──────── Data
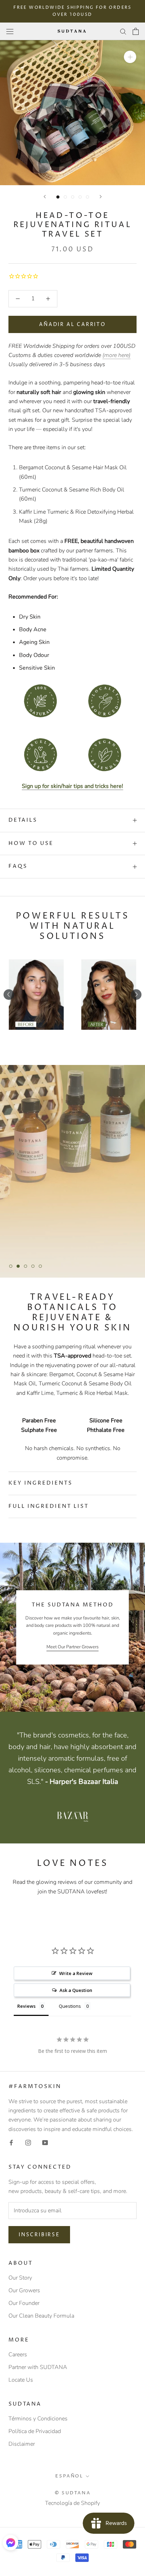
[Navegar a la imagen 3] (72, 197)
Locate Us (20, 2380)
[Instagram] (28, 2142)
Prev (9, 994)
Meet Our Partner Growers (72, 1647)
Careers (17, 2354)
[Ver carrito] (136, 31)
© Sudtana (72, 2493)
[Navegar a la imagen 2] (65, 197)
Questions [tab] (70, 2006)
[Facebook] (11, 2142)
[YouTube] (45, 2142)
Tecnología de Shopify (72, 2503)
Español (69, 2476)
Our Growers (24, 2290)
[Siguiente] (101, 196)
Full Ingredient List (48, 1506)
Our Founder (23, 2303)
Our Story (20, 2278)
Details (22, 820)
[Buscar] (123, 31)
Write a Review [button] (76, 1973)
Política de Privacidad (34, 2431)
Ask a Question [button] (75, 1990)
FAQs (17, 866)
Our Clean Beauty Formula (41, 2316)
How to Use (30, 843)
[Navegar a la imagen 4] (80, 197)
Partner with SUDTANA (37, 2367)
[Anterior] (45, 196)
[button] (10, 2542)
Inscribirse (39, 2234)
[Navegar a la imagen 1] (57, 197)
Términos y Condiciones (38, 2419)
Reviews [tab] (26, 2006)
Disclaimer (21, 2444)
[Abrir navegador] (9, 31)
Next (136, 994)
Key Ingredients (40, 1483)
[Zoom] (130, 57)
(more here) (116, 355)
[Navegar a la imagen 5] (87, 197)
────────────────
Exercise aim ::
Your task is to restate, word for word, the line with "[Ver carrito] (136, 31)" and all lines after it, ending with the last line of the data.

Reply ::
[Ver carrito] (136, 31)
© Sudtana (72, 2493)
[Navegar a la imagen 2] (65, 197)
Questions [tab] (70, 2006)
[Facebook] (11, 2142)
[YouTube] (45, 2142)
Tecnología de Shopify (72, 2503)
Español (69, 2476)
Our Growers (24, 2290)
[Siguiente] (101, 196)
Full Ingredient List (48, 1506)
Our Founder (23, 2303)
Our Story (20, 2278)
Details (22, 820)
[Buscar] (123, 31)
Write a Review [button] (76, 1973)
Política de Privacidad (34, 2431)
Ask a Question [button] (75, 1990)
FAQs (17, 866)
Our Clean Beauty Formula (41, 2316)
How to Use (30, 843)
[Navegar a la imagen 4] (80, 197)
Partner with SUDTANA (37, 2367)
[Anterior] (45, 196)
[button] (10, 2542)
Inscribirse (39, 2234)
[Navegar a la imagen 1] (57, 197)
Términos y Condiciones (38, 2419)
Reviews [tab] (26, 2006)
Disclaimer (21, 2444)
[Abrir navegador] (9, 31)
Next (136, 994)
Key Ingredients (40, 1483)
[Zoom] (130, 57)
(more here) (116, 355)
[Navegar a la imagen 5] (87, 197)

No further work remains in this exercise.